▸ **Task data**:
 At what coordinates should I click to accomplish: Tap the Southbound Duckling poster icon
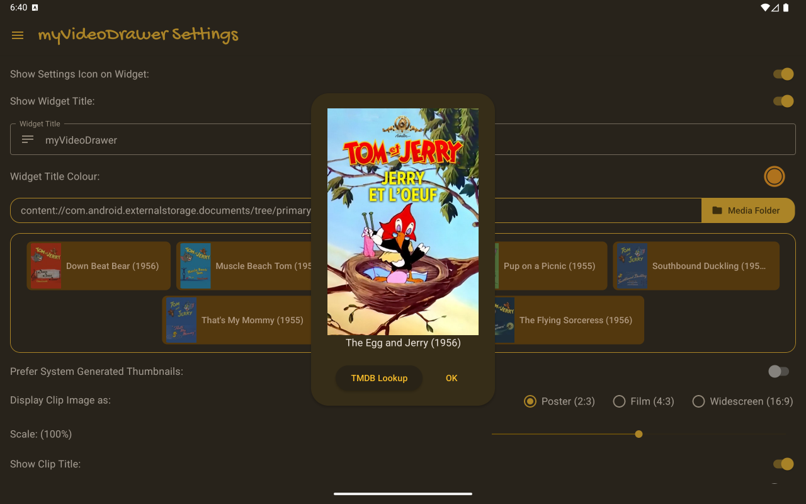coord(632,266)
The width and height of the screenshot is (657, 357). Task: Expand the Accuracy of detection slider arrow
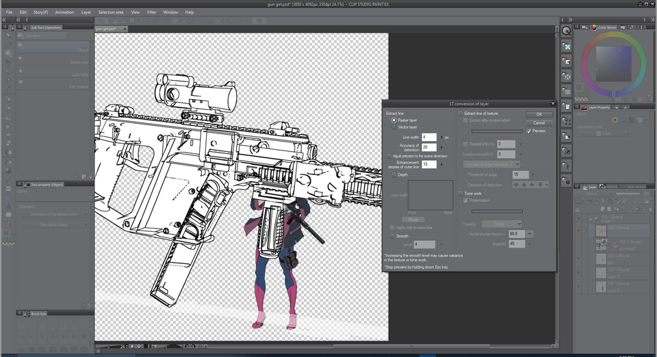440,147
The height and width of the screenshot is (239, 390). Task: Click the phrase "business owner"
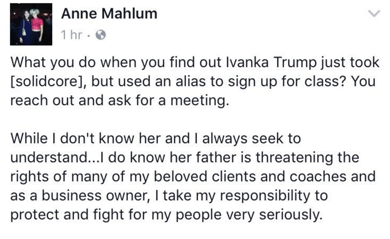94,196
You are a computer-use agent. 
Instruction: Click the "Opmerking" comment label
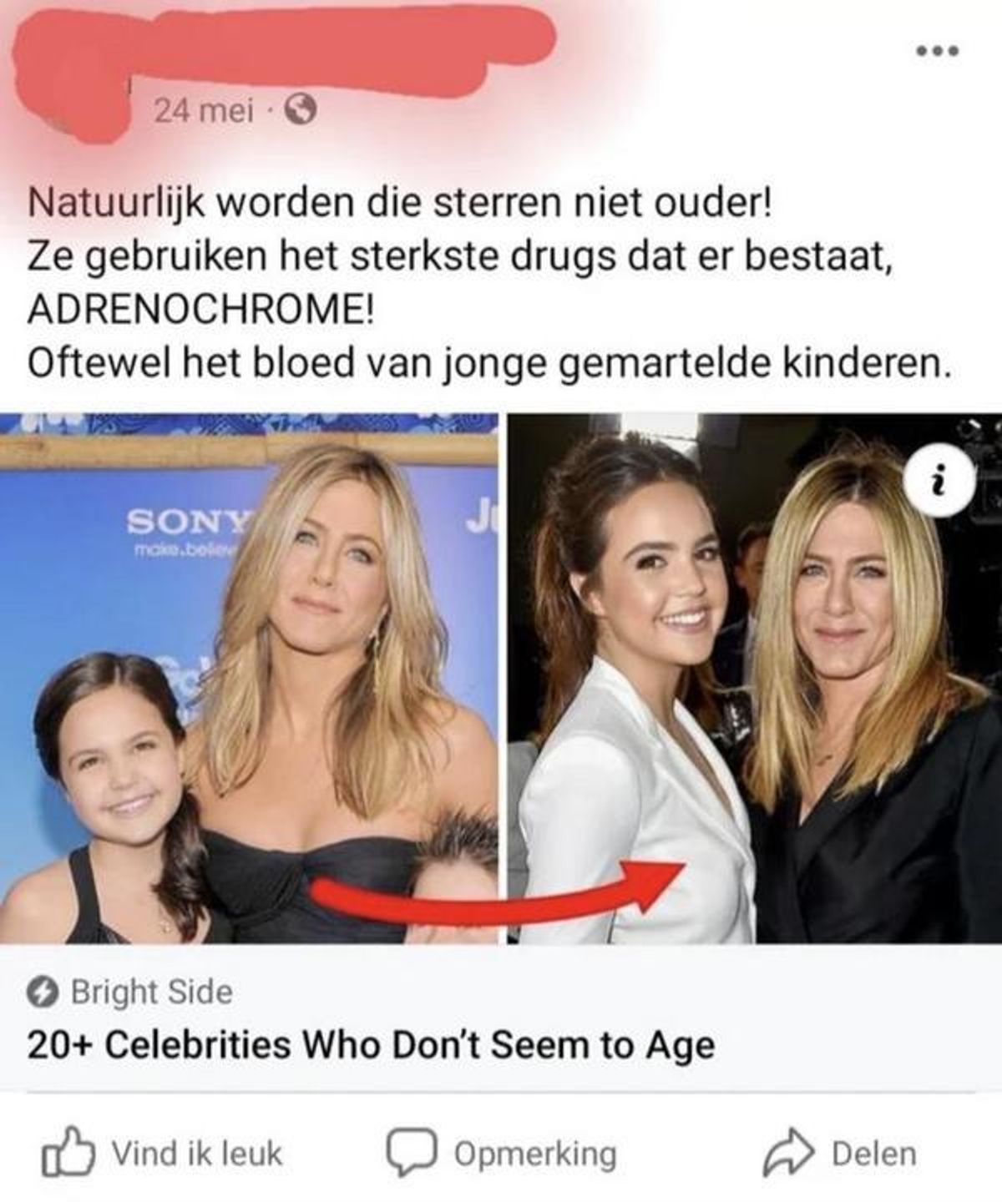coord(536,1155)
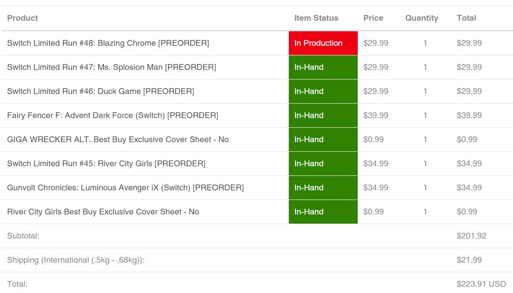Open River City Girls preorder item
The height and width of the screenshot is (293, 513).
coord(107,163)
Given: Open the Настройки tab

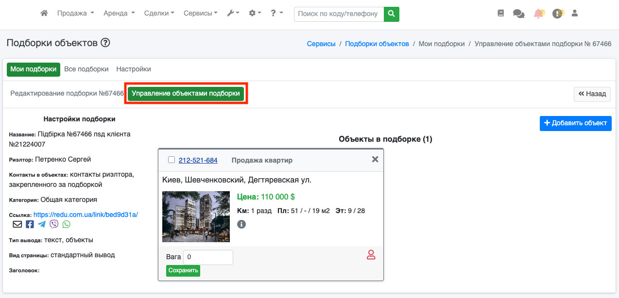Looking at the screenshot, I should (134, 69).
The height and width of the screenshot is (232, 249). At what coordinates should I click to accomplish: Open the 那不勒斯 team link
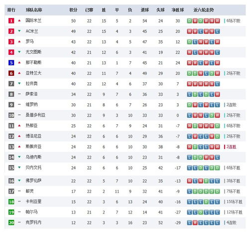tap(33, 62)
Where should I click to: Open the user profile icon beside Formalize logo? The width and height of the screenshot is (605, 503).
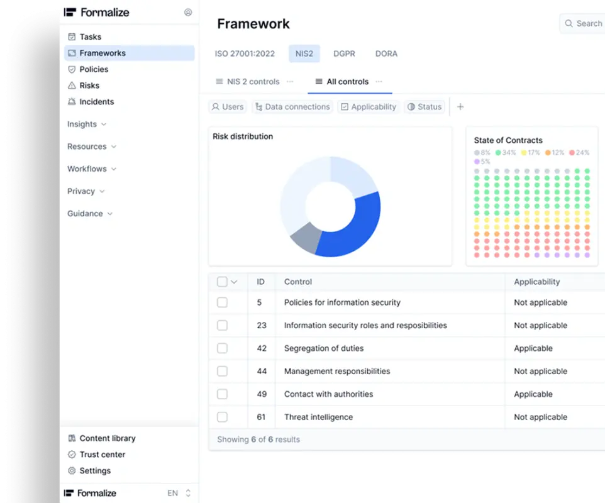click(x=188, y=12)
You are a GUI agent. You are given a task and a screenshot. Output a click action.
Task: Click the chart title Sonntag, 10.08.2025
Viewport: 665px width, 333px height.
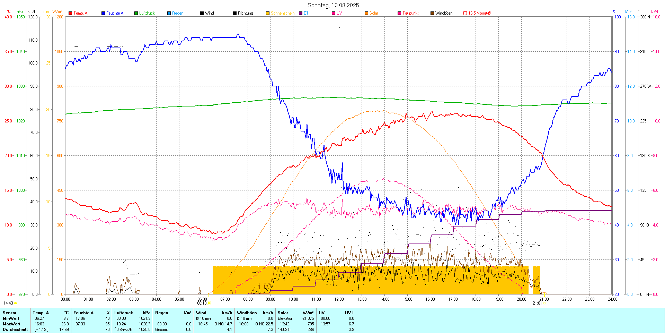pyautogui.click(x=333, y=5)
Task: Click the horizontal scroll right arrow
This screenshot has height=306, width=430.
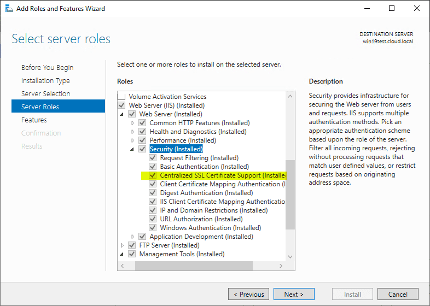Action: coord(281,266)
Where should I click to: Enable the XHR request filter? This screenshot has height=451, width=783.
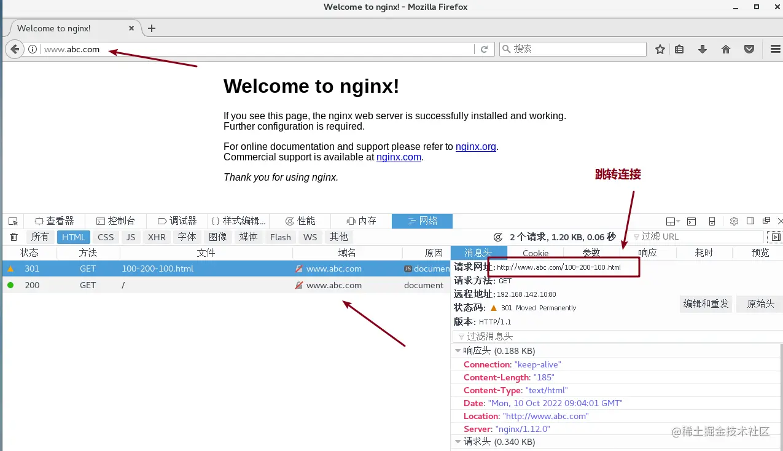click(157, 237)
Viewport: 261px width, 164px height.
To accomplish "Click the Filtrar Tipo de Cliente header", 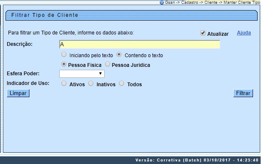I will [x=45, y=15].
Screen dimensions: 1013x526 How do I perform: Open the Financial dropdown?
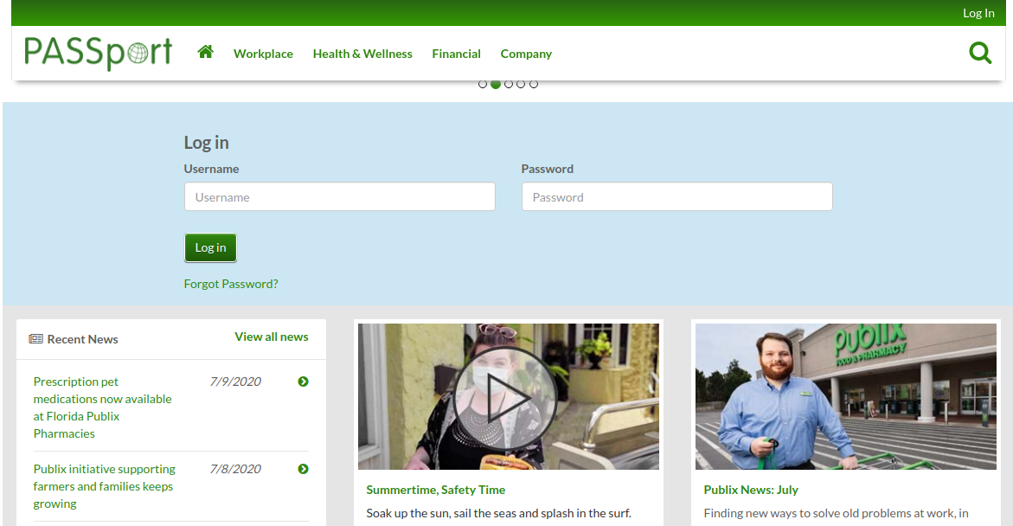(456, 53)
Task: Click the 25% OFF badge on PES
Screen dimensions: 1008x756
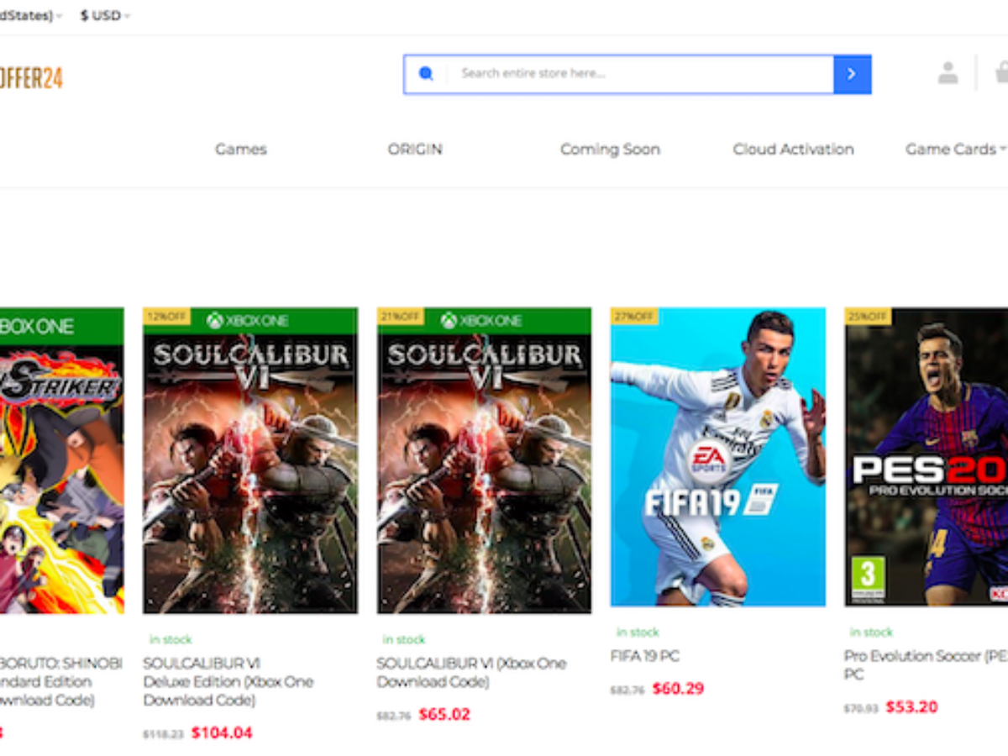Action: pyautogui.click(x=868, y=317)
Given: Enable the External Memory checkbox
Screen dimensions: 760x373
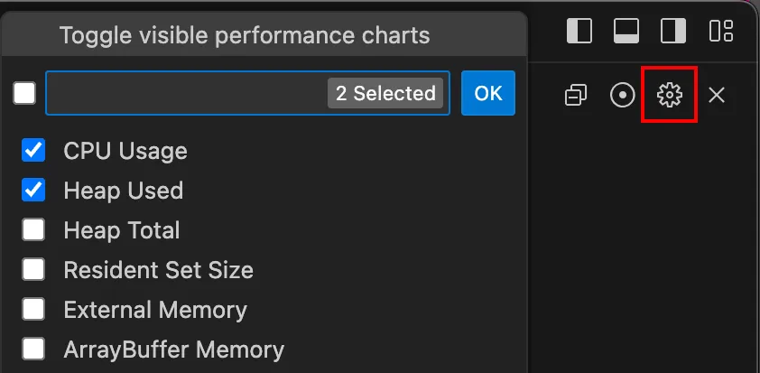Looking at the screenshot, I should [x=33, y=309].
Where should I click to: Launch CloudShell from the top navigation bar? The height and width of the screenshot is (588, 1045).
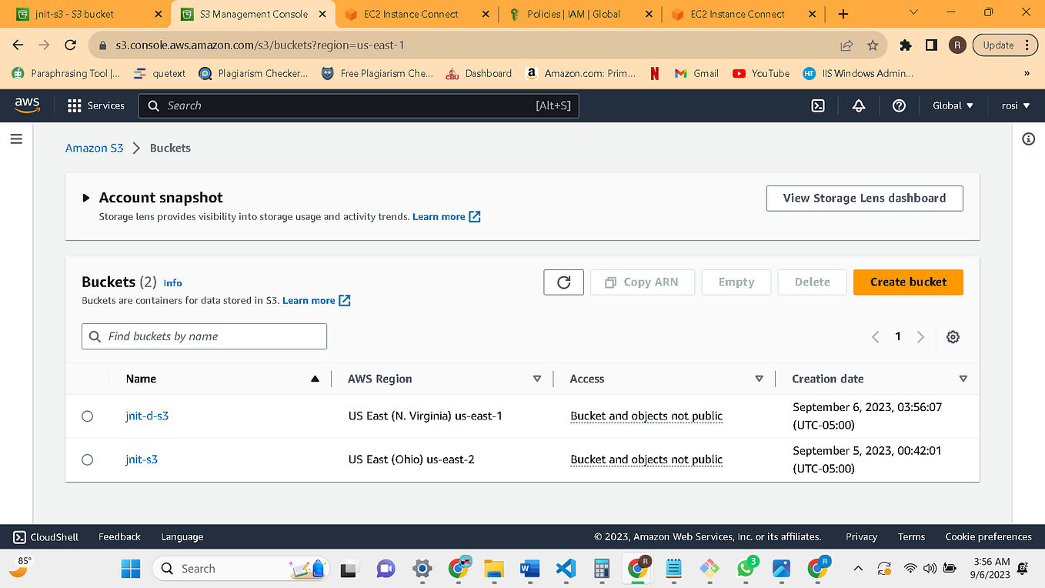[x=818, y=105]
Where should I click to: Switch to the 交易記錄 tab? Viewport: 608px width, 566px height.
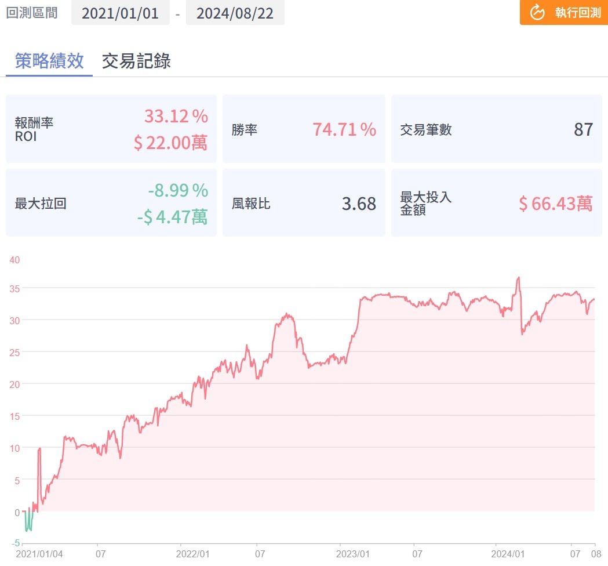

▸ **Task brief**: Find the string "agent" in the material above, and report every line where it occurs.

▸ **Response area**:
You are a computer-use agent. 
You are a GUI agent. You are given a task and a screenshot. Output a click action.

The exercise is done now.